In his first race since injury his hamstring at the Florida High School state meet in May, the Florida State dual-sport star did not disappoint, bolting from the blocks on the way to victory in the opening heat. His time of 6.64 seconds was not only a personal best - he had only run the 60-meter distance once before in high school - but is the third-fastest time in Division I early on in the 2013 season.
"Obviously Bracy has that innate ability to go out after three weeks of practice and he throws down the third-fastest time," FSU head coach Bob Braman said. Frankly 6.64 is going to make it (to nationals) every time. ...
"He didn't look intimidated at all. He didn't look like he was digging, either. It looked easy"
Bracy heads into Saturday's semifinal round, where he will run out of lane 4 in the first of two heats. The top two runners in each heat, plus the next four fastest finishers will advance to the evening final. FSU teammates David Ambler (6.88) and Dentarius Locke (6.81) also advanced to the semifinal. Ambler will join Bracy in the first heat while Locke will run in the second heat.
= = = =
- Required tasks:
1. In the report on the sprinter's race, swap "victory" for "first place" and give the passage between "In his first" and "the 2013 season.", inclusive.
2. From the rows, reproduce the lines between the ones holding "Given: Click the silver price tag 23.73" and "(x=326, y=24)", inclusive, without any change.
= = = =
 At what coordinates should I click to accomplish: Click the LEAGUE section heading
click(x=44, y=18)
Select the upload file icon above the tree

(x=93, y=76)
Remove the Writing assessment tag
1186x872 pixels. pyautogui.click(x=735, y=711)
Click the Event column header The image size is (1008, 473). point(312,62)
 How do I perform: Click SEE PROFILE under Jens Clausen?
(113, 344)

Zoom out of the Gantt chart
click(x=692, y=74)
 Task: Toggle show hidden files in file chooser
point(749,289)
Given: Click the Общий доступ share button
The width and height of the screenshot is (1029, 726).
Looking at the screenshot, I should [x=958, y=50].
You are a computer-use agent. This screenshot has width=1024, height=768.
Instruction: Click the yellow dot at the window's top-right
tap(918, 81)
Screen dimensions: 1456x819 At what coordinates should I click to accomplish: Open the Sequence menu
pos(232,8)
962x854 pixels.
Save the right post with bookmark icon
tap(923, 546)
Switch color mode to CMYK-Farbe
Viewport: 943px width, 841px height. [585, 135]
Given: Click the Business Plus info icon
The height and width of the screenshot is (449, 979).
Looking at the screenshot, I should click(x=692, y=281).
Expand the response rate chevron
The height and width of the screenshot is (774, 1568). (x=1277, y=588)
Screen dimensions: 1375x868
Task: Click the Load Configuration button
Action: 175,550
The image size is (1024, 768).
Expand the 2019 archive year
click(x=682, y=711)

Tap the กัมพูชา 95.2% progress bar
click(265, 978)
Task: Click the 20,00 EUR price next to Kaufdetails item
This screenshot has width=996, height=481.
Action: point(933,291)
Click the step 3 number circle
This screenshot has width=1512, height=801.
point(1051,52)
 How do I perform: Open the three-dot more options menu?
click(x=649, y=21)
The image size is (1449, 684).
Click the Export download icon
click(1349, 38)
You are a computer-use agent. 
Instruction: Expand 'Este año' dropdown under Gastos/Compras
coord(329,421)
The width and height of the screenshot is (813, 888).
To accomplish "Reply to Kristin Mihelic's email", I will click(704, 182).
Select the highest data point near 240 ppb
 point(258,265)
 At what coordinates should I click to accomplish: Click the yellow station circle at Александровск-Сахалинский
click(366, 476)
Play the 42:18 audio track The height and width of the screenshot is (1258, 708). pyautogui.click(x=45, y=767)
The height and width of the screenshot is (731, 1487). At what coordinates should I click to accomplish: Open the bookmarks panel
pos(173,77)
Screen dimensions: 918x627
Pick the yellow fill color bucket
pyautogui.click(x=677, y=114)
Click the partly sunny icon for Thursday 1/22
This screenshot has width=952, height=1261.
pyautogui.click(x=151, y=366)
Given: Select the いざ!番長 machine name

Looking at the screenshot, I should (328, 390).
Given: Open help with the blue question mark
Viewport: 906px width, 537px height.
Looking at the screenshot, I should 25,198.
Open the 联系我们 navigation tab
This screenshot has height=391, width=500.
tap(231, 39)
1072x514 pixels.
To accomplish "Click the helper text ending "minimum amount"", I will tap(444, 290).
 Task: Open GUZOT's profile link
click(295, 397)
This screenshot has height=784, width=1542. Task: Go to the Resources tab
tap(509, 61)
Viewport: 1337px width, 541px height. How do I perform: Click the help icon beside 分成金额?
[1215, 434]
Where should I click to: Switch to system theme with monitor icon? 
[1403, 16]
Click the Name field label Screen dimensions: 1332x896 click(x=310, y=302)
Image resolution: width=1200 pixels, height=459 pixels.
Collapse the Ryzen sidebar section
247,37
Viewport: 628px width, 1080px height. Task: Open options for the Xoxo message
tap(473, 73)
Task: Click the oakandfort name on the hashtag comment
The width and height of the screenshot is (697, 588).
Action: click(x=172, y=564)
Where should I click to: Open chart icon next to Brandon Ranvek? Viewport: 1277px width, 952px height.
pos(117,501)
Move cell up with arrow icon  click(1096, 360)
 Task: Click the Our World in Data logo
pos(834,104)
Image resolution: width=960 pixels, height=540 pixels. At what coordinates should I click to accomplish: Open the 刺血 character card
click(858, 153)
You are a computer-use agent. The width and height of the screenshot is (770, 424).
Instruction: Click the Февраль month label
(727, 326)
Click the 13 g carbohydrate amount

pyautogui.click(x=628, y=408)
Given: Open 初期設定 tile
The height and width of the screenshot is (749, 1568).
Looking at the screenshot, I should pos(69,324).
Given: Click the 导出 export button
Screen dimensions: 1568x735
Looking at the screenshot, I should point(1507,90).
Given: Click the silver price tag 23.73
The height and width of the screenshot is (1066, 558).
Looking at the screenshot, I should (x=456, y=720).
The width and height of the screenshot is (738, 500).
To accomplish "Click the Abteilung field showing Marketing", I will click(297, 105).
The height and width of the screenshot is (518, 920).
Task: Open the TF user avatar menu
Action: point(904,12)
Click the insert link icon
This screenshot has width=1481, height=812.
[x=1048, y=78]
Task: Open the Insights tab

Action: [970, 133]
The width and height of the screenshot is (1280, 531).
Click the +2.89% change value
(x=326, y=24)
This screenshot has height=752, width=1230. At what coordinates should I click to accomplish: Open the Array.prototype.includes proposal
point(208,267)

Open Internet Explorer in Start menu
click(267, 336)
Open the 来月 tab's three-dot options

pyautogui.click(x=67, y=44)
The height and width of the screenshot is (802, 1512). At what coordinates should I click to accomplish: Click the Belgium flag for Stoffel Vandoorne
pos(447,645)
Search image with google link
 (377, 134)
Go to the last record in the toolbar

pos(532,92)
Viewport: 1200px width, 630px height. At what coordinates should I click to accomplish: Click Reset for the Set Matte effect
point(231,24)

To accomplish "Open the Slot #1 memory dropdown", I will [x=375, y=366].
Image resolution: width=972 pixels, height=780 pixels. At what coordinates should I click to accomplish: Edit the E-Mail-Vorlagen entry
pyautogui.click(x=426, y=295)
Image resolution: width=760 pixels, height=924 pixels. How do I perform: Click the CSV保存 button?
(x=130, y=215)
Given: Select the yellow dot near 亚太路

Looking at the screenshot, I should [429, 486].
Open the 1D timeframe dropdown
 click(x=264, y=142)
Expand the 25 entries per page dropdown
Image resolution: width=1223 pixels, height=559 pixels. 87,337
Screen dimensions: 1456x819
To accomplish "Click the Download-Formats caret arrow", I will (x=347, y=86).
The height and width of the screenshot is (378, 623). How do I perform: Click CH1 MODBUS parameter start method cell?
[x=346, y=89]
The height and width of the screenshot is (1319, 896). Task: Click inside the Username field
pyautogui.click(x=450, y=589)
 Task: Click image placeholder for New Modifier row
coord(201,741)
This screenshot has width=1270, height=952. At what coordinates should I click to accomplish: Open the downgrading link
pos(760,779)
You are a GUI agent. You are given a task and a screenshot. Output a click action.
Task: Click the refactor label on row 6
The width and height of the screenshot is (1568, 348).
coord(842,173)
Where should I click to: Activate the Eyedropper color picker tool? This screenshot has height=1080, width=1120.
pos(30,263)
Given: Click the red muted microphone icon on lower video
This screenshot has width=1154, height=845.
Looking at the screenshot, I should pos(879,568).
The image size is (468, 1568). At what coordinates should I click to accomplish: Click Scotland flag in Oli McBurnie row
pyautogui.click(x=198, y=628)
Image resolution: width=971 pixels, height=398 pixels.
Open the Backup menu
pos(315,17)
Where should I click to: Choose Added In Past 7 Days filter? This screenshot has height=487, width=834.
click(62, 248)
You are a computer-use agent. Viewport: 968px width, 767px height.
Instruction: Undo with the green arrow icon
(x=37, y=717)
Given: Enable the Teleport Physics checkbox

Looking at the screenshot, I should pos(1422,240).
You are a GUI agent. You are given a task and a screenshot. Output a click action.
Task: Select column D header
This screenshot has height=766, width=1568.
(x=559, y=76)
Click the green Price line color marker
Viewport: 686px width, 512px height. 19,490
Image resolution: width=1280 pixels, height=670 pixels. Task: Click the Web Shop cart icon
= = = =
- Per-task outputs:
1.
In his first race since injury his hamstring at the Florida High School state meet in May, the Florida State dual-sport star did not disappoint, bolting from the blocks on the way to first place in the opening heat. His time of 6.64 seconds was not only a personal best - he had only run the 60-meter distance once before in high school - but is the third-fastest time in Division I early on in the 2013 season.

2.
Given: Click the silver price tag 23.73
The height and width of the screenshot is (1066, 558).
Looking at the screenshot, I should (x=456, y=720).
The width and height of the screenshot is (738, 500).
To accomplish "Click the Abteilung field showing Marketing", I will click(297, 105).
The height and width of the screenshot is (518, 920).
Task: Open the TF user avatar menu
Action: point(904,12)
Click the insert link icon
This screenshot has width=1481, height=812.
[x=1048, y=78]
Task: Open the Insights tab

Action: [970, 133]
The width and height of the screenshot is (1280, 531).
Click the +2.89% change value
(x=326, y=24)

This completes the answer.